Uma reflexão franca sobre a arquitetura do esquecimento e a transição da sacralidade para o entretenimento na igreja brasileira.
Quem vivenciou a igreja evangélica brasileira, especialmente a Assembleia de Deus, na década de 1990, lembra-se de um ambiente onde a definição litúrgica, ética e moral era inconfundível. Havia uma identidade clara. No entanto, ao olharmos para o cenário atual, é impossível ignorar que estamos diante de uma metamorfose profunda.
No vídeo que compartilho hoje, trago uma análise franca sobre essa transição cultural e litúrgica que ocorreu entre o final dos anos 90 e os dias de hoje.
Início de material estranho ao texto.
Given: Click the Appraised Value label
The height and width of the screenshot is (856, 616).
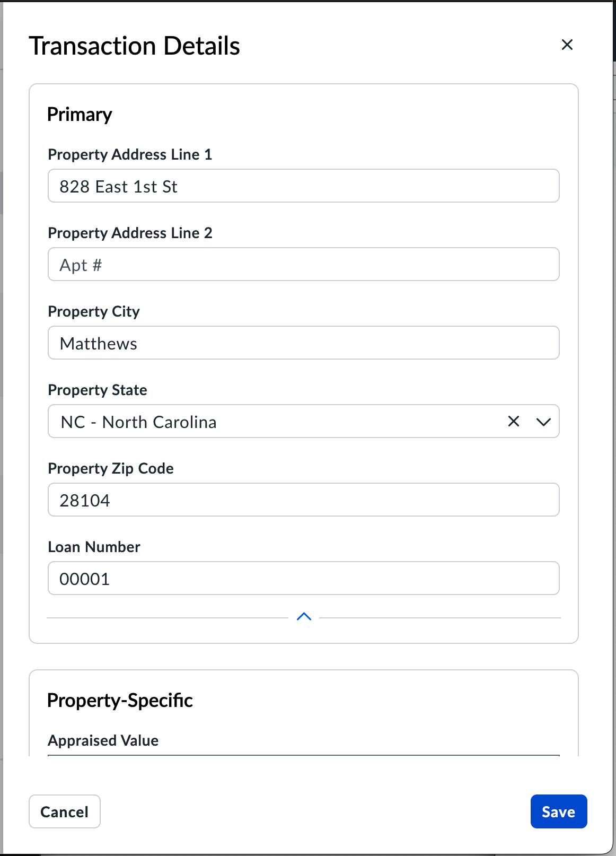Looking at the screenshot, I should [103, 740].
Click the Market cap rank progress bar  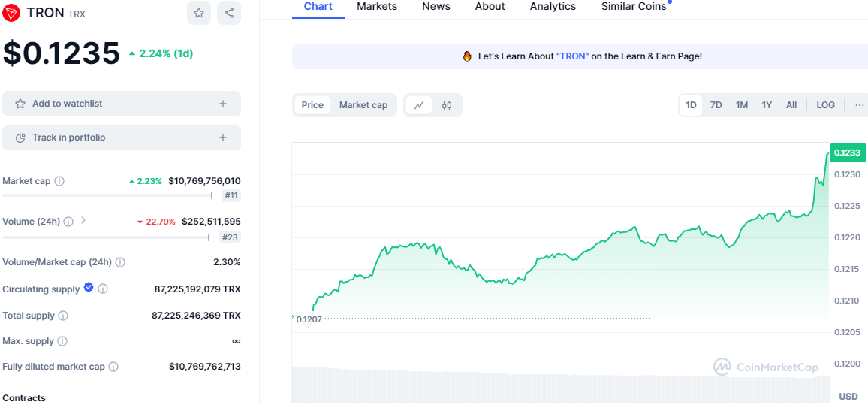pos(107,195)
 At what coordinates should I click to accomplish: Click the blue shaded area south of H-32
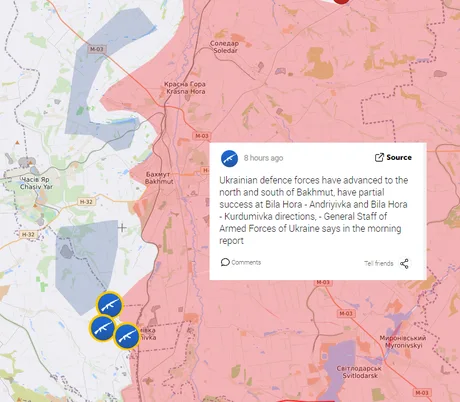pos(85,263)
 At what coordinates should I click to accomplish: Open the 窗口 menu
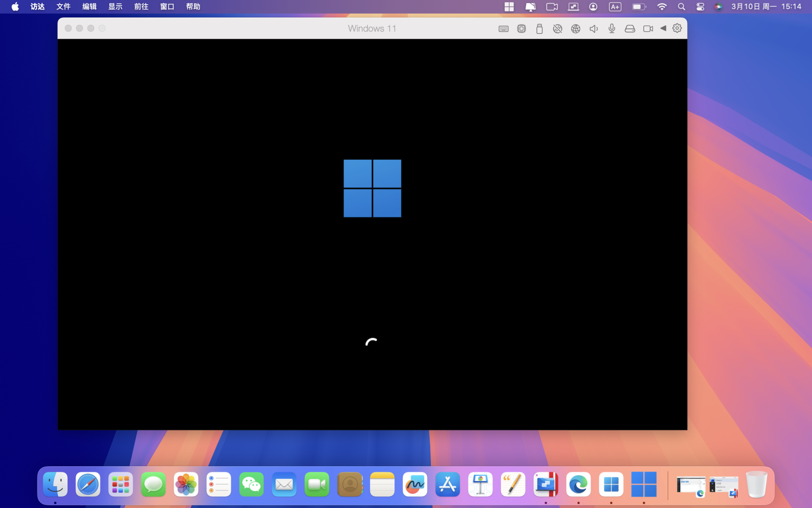click(x=167, y=6)
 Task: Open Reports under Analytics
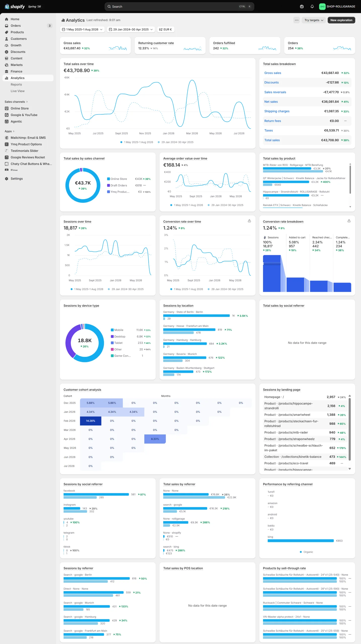[x=16, y=85]
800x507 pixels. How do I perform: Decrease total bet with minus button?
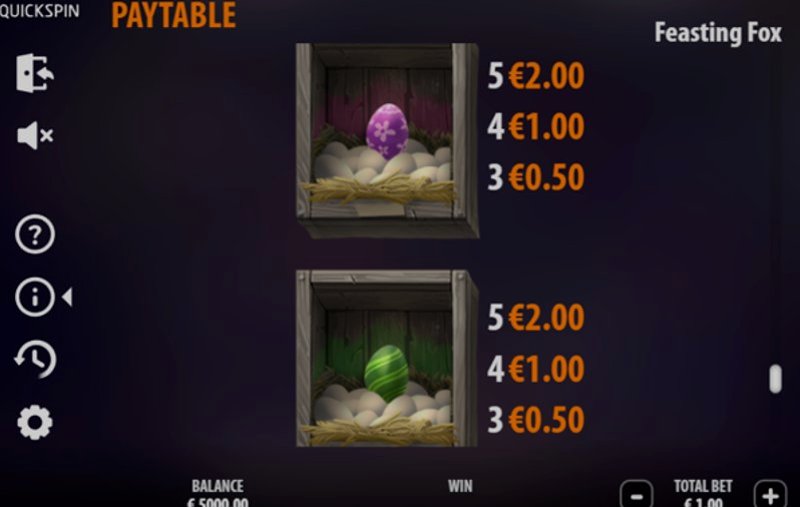coord(636,495)
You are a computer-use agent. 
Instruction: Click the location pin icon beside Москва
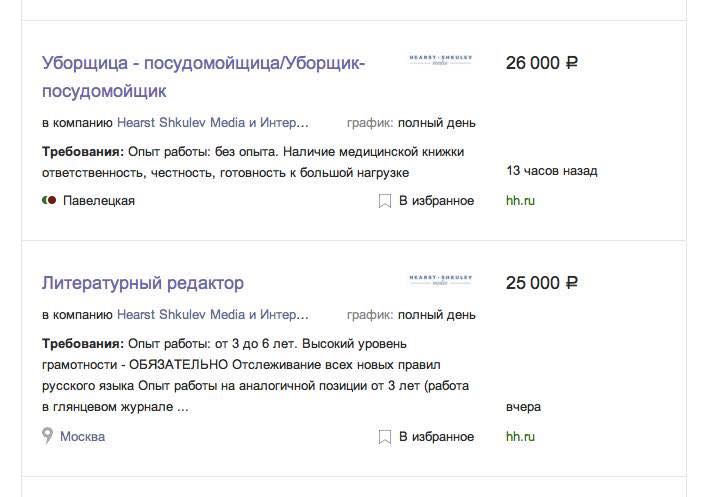pyautogui.click(x=47, y=436)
Não se trata apenas de saudosismo, mas de uma observação crítica de como a sacralidade cedeu lugar ao entretenimento e como a herança histórica de denominações centenárias foi diluída em uma padronização importada.
A Arquitetura do Esquecimento A mudança estrutural começa pelo visual. Antigamente, a estética de uma Assembleia de Deus era solene. Tínhamos o púlpito de madeira robusta e o clássico parapeito que separava o altar, um espaço de reverência reservado aos ministros do Evangelho, onde sentavam-se os presbíteros, evangelistas e pastores.
Hoje, essa reverência foi substituída pelo conceito “slim”. Influenciados por modelos estrangeiros (como o modelo Hillsong australiano), trocamos a madeira nobre pelo acrílico e pelo inox minimalista. O púlpito foi rebaixado a um mero porta-bíblias. Mas a alteração não é apenas de mobília; é de protagonismo. O espaço físico da ministração da Palavra diminuiu, e os ministros “desceram”. Em contrapartida, quem “subiu” para o lugar de destaque foram as bandas. O altar, que antes exibia letreiros como “Jesus Breve Voltará”, agora é dominado por painéis de LED, paredes pretas e jogos de luzes frenéticos. Visualmente, tornou-se cada vez mais difícil diferenciar o altar de uma igreja do palco de um show secular.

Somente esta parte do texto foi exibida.